Dulce et decorum est, the movie. A bunch of Spartans swear they’d rather die than surrender or retreat, and then they do just that. Like Sin City, the images of 300 have been heavily post-processed to closer resemble Frank Miller’s comic book, and when there isn’t a slow-motion battle going on, the camera lingers over tableaux of warriors on a mountainside, trees hung with corpses, a fleet tossed about in inclement weather, and sweaty nymphs doing double-duty as corrupt oracles.

It’s all about as exciting as a half hour of the Battle of Helm’s Deep, without the rest of The Lord of the Rings to support, y’know, the characters. Instead, there are lots of speeches, about how freedom isn’t free, about how the only glorious death for a soldier is on the battlefield, and about how, yes, Spartans never surrender. Which is too bad, because Sparta is under attack by the Persians, led by debauched and sexually ambiguous Xerxes (Rodrigo Santoro.) In waves resembling nothing so much as the levels of a video game, the good Spartan king Leonidas (Gerard Butler) has to fight the turban-wearing villains while he is being stabbed in the back by treacherous politicians who refuse to support the troops and send reinforcements.
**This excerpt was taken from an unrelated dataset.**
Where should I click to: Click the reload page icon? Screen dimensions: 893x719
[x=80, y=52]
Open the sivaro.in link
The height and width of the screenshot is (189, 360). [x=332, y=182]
I saw 300 on an IMAX screen, and I’m still wobbly from the intense overdose of machismo and stupidity. The best thing I can say for the movie is that it steals liberally from John Boorman’s Excalibur. It looks interesting enough, but so does Triumph of the Will. In the world of 300, there is no room for art, negotiation, or weakness; there is only room for the strong. At the screening, outright murder brought great applause, and I wouldn’t have been surprised to find an Army recruiting station outside the theater. Huah!